*Data records*:
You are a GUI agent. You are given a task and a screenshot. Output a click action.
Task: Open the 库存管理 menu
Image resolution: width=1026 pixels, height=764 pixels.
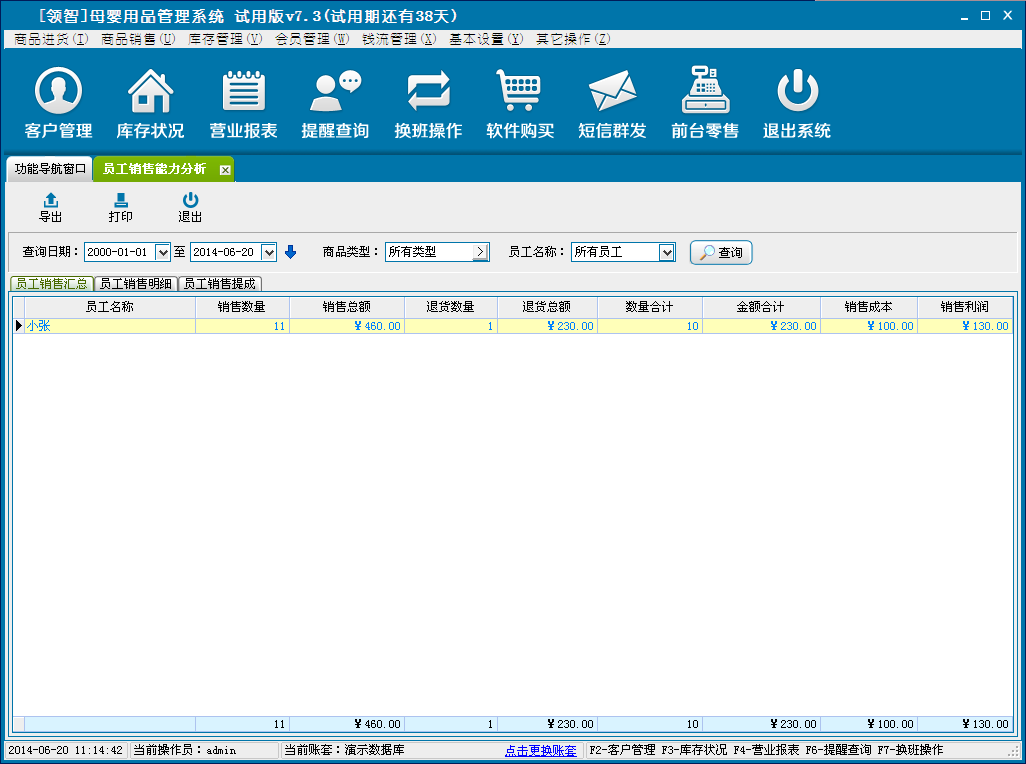(x=225, y=39)
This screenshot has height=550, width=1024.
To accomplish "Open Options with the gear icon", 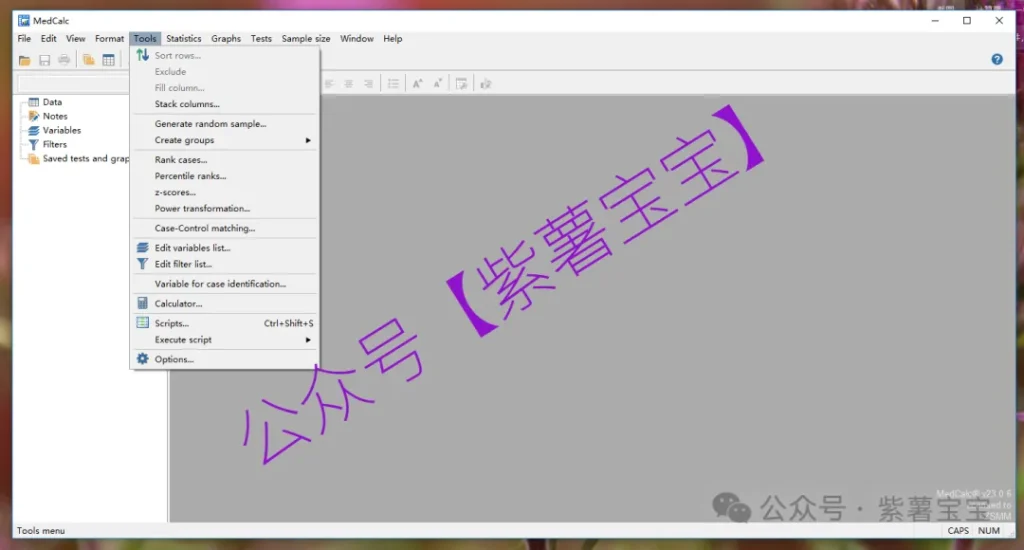I will coord(174,360).
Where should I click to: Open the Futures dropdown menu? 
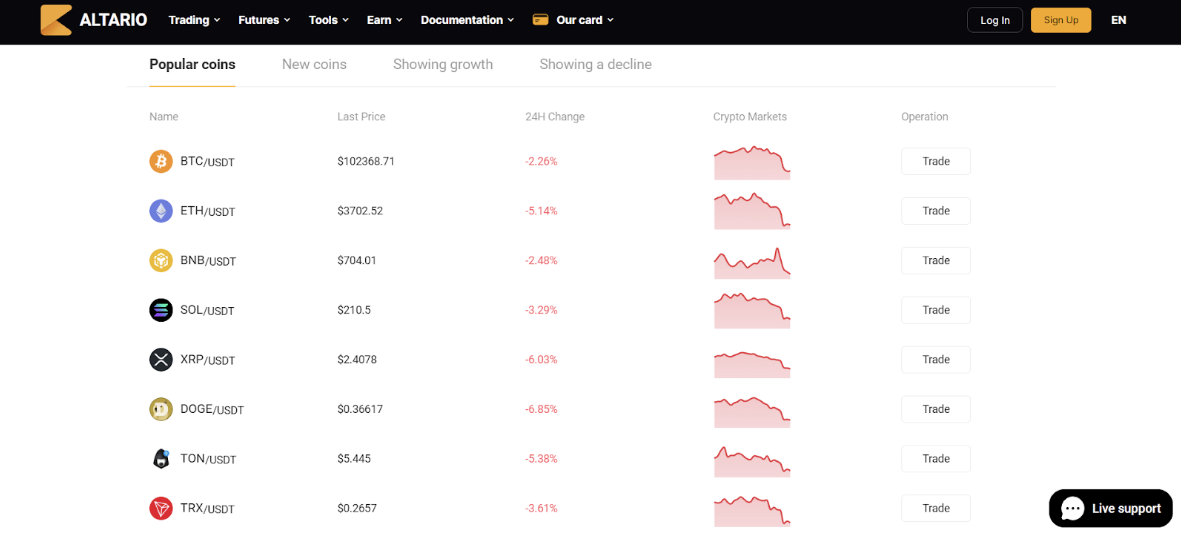click(x=264, y=20)
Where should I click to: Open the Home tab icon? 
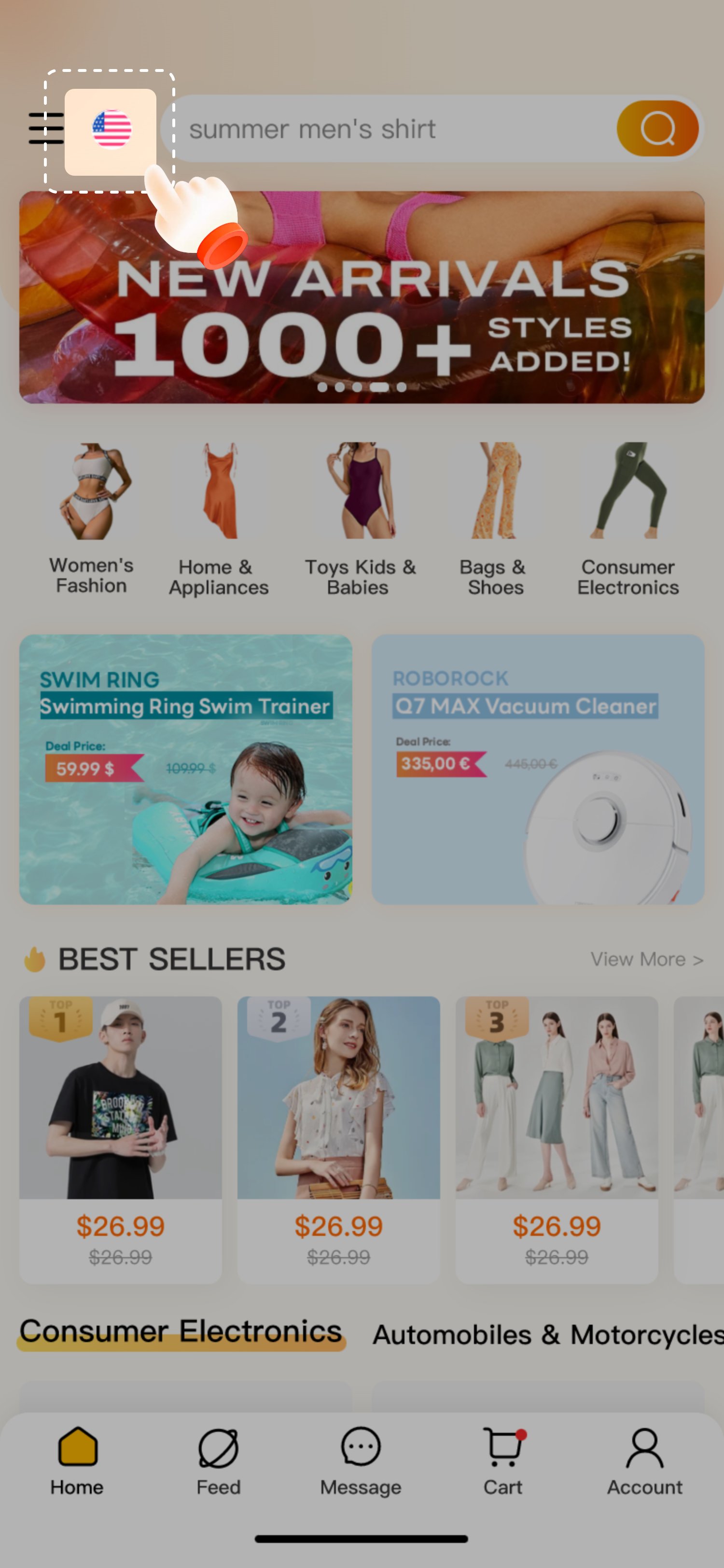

*Exercise aim*:
If the word "screenshot" is on a line above, return that line.

*Result for this task*:
You are a GUI agent. You are given a task and a screenshot. Output a click action.
This screenshot has height=550, width=1024.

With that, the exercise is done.